Polónia relembra massacre ordenado por ucranianos na II Guerra Mundial

As autoridades da Polónia assinalaram hoje o aniversário do massacre de polacos por nacionalistas ucranianos durante a Segunda Guerra Mundial, considerando que as relações bilaterais entre os dois povos serão fortalecidas com o reconhecimento da tragédia.

Lusa /

Na celebração do Dia da Memória das Vítimas do Genocídio, o presidente polaco, Andrzej Duda, e o primeiro-ministro, Mateusz Morawiecki, disseram que este é o momento certo para condenar o assassínio de milhares de civis polacos por ucranianos durante a Segunda Guerra Mundial, para dar às vítimas a homenagem que merecem.

"Que esta verdade sirva de facto de base para novas relações entre os nossos países e comunidades, que tanto as nossas nações, como os nossos Estados precisam para o futuro, a fim de transformar a fraqueza em força", afirmou Duda.

De acordo com os historiadores, mais de 100 mil polacos, incluindo mulheres e crianças, foram mortos por nacionalistas ucranianos nas regiões na altura pertencentes ao sudeste da Polónia e que agora estão sob o controlo da Ucrânia.

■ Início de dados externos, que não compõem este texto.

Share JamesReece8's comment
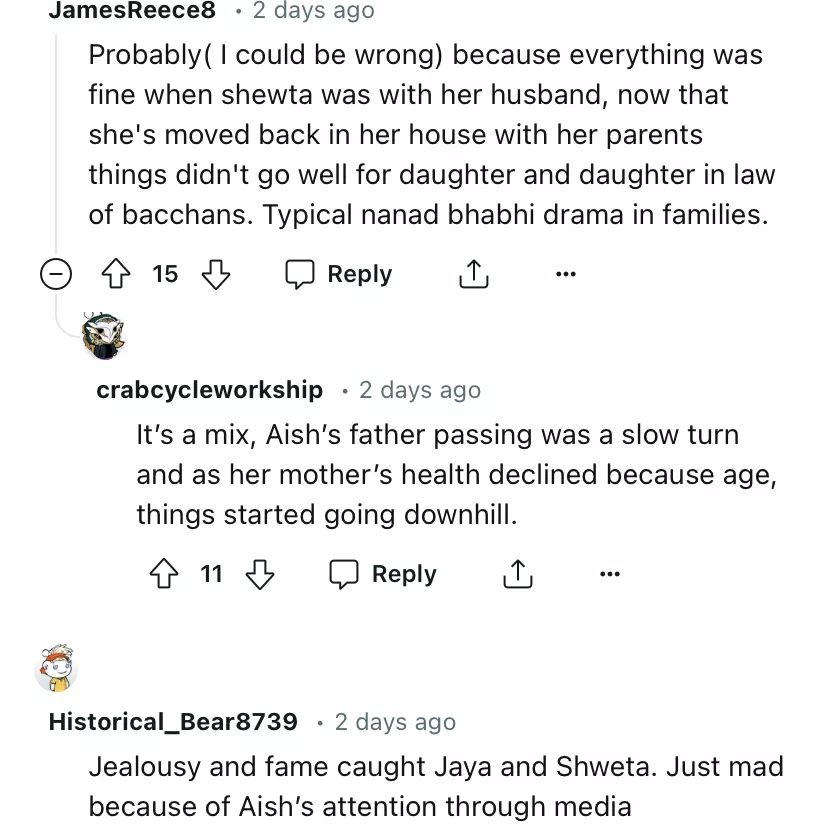The height and width of the screenshot is (828, 828). click(473, 274)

A tragédia que ocorreu entre 1942 e 1945 continua, no entanto, a ser um ponto de discórdia entre as duas nações, tendo sido durante décadas um tema foi reprimido por Moscovo e ainda hoje difícil de debater.

A data de 11 de julho de 1943 assinala o auge do genocídio, conhecido como "Domingo Sangrento", quando os combatentes da Organização dos Nacionalistas Ucranianos atacaram os polacos que rezavam nas igrejas de mais de 100 aldeias, principalmente na região de Volhynia.

Para homenagear as vítimas mortais, a Polónia marcou o dia em 2016 e insiste até hoje que os acontecimentos constituíram um genocídio, como também foram esta segunda-feira descritos nos discursos de Duda e Morawiecki.

A Ucrânia, no entanto, encara a Organização dos Nacionalistas Ucranianos como combatentes da independência, sendo que a identidade ucraniana enquanto Estado soberano foi construída em torno do grupo.

Os dois líderes polacos acrescentaram que a discórdia à volta do tema apenas dividirá os países vizinhos e acabará por servir os interesses de Moscovo.

Entre os aliados mais firmes da Ucrânia na defesa contra a agressão da Rússia, a Polónia já recebeu milhões de refugiados ucranianos desde a invasão russa a 24 de fevereiro e forneceu ao país vizinho apoio político, armas e rotas para exportações, especialmente de cereais.